◆ EXERCISE DATA
---------------

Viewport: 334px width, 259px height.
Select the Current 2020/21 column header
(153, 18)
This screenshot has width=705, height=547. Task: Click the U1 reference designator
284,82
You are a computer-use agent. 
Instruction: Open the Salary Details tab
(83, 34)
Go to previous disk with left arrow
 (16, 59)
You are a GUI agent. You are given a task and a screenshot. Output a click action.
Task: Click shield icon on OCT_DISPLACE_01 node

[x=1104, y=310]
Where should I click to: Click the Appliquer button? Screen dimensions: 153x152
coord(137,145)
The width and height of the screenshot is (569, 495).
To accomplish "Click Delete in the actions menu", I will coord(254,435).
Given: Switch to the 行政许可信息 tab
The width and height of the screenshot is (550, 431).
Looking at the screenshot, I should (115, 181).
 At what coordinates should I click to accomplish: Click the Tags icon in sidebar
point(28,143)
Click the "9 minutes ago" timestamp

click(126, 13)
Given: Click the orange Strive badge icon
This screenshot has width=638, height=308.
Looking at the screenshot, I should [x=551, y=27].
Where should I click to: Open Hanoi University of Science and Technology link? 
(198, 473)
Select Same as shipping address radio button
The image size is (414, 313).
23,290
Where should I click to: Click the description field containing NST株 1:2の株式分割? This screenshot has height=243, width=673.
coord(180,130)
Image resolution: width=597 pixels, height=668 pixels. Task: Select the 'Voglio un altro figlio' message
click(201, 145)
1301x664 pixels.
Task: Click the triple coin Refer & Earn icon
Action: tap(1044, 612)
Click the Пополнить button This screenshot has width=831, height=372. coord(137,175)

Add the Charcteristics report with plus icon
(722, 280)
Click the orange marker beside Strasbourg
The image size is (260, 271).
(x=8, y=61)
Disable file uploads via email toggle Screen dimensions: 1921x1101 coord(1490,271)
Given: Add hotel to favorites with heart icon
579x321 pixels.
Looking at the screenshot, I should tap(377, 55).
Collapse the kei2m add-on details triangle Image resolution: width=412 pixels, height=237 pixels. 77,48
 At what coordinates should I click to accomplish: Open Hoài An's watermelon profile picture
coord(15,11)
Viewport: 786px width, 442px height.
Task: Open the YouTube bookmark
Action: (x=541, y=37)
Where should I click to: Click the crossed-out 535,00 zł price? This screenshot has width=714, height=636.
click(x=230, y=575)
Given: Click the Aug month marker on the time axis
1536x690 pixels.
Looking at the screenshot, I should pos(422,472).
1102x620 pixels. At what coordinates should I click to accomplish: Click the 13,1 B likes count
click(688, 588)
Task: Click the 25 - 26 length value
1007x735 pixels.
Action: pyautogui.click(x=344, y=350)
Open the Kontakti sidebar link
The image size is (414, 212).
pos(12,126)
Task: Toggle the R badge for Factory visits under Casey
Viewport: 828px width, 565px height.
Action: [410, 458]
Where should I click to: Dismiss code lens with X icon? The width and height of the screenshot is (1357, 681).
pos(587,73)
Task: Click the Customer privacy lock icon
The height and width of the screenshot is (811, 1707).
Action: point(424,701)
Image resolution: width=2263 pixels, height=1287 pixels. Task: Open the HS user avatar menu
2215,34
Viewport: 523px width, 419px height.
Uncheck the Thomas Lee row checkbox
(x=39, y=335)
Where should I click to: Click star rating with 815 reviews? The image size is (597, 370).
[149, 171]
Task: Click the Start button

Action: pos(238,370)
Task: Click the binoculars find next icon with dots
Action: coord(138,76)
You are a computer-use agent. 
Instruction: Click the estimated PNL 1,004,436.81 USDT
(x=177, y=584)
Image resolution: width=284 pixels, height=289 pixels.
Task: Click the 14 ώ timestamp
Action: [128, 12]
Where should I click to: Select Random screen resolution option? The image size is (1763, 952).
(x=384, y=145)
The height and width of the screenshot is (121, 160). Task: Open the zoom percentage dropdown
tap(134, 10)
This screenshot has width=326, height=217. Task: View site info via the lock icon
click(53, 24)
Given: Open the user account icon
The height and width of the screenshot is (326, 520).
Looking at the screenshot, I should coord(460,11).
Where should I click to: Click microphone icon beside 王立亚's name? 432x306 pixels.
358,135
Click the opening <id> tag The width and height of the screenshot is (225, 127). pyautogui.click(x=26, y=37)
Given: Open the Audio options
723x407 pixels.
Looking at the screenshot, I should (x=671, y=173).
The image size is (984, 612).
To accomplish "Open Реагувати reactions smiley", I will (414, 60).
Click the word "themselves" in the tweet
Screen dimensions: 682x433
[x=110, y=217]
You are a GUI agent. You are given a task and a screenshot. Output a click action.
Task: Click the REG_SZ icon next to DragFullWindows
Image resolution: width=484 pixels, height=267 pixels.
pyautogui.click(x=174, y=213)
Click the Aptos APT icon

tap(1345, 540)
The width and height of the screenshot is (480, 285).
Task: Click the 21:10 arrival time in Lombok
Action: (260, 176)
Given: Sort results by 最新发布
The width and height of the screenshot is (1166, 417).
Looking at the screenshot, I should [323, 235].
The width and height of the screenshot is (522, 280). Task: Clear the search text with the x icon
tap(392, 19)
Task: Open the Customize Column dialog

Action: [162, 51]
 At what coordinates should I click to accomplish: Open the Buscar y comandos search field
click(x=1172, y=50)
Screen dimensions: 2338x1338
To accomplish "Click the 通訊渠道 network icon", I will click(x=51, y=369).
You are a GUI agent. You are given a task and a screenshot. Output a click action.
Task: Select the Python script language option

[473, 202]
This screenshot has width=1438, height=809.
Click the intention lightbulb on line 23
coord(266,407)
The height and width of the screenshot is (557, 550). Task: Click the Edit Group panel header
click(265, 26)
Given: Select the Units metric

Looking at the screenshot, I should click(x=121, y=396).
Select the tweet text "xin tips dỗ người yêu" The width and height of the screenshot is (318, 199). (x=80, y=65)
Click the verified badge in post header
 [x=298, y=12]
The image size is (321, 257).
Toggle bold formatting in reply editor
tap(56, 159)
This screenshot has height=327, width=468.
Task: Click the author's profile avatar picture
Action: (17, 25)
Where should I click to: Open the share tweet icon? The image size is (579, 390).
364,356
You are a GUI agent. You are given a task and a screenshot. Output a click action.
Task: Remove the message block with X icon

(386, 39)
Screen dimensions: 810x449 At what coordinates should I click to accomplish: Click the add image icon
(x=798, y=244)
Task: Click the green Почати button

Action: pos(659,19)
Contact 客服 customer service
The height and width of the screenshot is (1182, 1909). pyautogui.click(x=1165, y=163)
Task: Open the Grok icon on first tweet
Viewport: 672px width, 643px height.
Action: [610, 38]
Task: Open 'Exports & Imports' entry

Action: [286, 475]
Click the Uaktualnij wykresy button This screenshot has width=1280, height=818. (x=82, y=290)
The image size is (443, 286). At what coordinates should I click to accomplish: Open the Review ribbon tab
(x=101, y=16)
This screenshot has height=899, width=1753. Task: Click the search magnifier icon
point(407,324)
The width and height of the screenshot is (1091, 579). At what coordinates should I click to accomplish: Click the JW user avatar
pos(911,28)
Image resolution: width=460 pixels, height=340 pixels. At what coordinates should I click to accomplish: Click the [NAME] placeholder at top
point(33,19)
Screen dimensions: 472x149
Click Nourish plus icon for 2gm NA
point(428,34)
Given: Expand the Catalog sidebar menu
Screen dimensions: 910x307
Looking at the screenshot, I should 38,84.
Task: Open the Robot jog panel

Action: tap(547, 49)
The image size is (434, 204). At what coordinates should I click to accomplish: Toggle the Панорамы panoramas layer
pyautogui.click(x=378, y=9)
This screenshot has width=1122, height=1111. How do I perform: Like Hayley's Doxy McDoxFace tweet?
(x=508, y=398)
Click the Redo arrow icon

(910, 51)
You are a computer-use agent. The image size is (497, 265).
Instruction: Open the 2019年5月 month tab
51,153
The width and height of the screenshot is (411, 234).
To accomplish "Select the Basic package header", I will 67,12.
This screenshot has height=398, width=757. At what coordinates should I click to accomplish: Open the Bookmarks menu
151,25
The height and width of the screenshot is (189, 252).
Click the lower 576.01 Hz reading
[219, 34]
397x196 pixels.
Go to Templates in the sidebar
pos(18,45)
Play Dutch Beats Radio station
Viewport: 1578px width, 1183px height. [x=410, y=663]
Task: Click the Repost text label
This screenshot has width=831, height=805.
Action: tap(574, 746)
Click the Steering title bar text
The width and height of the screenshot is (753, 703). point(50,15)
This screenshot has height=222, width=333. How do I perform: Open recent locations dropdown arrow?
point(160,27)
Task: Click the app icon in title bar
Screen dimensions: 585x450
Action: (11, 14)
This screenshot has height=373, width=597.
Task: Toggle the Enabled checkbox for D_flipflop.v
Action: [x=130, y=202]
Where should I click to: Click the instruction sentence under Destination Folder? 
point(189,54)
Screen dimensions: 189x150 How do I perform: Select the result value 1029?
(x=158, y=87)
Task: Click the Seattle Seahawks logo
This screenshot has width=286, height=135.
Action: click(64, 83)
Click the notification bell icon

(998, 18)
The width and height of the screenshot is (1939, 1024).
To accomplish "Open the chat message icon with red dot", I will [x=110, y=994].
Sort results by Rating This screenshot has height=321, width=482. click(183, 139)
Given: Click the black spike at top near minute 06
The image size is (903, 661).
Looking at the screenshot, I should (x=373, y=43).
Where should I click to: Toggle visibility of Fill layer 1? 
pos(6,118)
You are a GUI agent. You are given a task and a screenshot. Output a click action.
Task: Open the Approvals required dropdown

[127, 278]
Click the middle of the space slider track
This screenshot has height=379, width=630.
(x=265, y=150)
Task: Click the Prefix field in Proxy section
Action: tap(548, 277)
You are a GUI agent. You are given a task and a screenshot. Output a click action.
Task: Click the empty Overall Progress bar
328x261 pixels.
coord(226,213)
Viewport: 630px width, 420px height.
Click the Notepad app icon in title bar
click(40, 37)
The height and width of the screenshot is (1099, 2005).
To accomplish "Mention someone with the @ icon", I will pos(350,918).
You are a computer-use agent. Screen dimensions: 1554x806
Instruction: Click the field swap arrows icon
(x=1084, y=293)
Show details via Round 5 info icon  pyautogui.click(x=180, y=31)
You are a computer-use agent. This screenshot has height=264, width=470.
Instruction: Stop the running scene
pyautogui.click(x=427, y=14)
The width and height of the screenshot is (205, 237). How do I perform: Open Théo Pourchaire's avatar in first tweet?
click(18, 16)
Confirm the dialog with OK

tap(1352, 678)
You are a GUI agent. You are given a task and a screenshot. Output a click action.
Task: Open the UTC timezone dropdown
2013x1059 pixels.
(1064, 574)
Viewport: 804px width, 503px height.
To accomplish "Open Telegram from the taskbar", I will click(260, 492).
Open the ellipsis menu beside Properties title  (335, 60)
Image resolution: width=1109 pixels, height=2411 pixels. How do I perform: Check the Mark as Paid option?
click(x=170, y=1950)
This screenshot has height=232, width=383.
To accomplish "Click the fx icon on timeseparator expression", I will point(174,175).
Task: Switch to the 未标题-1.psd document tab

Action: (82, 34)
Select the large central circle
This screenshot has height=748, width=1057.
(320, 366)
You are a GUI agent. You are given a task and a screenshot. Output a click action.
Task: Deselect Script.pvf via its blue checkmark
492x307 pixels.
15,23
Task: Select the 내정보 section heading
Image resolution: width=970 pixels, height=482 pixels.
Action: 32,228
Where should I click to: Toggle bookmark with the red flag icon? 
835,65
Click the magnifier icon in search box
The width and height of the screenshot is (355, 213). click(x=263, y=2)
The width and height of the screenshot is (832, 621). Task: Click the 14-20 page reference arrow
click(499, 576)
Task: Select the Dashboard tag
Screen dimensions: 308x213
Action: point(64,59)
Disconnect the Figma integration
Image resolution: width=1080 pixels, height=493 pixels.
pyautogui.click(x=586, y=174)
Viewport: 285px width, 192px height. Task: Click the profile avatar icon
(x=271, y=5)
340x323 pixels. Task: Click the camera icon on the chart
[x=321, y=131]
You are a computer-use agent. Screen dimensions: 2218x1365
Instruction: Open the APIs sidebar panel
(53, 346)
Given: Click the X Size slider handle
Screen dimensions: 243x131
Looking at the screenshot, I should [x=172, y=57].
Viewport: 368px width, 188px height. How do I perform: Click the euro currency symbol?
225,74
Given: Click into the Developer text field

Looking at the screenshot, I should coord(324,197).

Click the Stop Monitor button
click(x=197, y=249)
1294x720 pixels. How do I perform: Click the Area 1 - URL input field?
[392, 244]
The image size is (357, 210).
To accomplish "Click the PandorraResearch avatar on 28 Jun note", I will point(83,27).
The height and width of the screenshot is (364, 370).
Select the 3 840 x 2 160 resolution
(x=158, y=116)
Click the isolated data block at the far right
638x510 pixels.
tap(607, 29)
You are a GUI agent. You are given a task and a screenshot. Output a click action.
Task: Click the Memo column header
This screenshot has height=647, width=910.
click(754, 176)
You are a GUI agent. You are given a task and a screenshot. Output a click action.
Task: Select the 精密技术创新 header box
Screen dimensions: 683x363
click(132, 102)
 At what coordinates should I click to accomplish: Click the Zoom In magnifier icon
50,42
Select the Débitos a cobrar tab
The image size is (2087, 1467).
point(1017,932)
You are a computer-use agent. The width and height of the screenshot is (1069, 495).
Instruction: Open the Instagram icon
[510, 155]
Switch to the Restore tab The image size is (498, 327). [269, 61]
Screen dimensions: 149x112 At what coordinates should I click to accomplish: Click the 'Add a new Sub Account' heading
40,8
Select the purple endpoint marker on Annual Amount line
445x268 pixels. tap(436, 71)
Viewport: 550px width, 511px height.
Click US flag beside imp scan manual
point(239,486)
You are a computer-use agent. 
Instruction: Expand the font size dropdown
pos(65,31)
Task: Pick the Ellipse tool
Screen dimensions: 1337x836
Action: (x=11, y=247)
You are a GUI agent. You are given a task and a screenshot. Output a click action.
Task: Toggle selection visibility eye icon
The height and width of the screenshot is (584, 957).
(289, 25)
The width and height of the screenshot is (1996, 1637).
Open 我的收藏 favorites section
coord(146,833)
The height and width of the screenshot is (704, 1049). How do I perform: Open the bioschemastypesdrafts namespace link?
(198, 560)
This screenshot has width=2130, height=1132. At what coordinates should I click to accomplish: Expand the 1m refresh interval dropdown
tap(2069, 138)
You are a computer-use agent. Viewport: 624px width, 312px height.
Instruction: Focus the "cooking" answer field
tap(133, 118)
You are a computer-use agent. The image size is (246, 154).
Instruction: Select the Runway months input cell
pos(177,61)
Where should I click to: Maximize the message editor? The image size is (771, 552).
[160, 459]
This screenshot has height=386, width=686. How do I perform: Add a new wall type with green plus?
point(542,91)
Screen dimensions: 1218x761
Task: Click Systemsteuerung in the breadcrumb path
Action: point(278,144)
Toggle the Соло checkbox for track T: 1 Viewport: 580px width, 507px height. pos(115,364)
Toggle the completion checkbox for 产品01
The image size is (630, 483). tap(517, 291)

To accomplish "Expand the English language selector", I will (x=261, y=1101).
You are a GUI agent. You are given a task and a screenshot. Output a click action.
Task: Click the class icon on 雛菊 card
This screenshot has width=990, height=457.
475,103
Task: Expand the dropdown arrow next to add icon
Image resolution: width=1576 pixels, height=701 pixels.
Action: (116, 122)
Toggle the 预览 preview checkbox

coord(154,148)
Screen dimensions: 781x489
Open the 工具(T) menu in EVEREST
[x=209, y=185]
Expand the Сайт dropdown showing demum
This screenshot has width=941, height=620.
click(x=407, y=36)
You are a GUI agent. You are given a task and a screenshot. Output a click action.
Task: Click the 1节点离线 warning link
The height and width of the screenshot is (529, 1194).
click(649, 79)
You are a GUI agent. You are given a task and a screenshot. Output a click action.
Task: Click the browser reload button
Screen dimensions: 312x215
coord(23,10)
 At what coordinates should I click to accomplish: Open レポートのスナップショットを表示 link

---------------

◆ TASK TO COMPLETE
Copy the data above word for word, starting at the line that contains "Screen dimensions: 781x489" and ending at the last line of the data, with both of those lines included.

◆ SOLUTION BELOW
Screen dimensions: 781x489
Open the 工具(T) menu in EVEREST
[x=209, y=185]
Expand the Сайт dropdown showing demum
This screenshot has width=941, height=620.
click(x=407, y=36)
You are a GUI agent. You are given a task and a screenshot. Output a click action.
Task: Click the 1节点离线 warning link
The height and width of the screenshot is (529, 1194).
click(649, 79)
You are a GUI agent. You are given a task and a screenshot. Output a click action.
Task: Click the browser reload button
Screen dimensions: 312x215
coord(23,10)
 At what coordinates should I click to accomplish: Open レポートのスナップショットを表示 link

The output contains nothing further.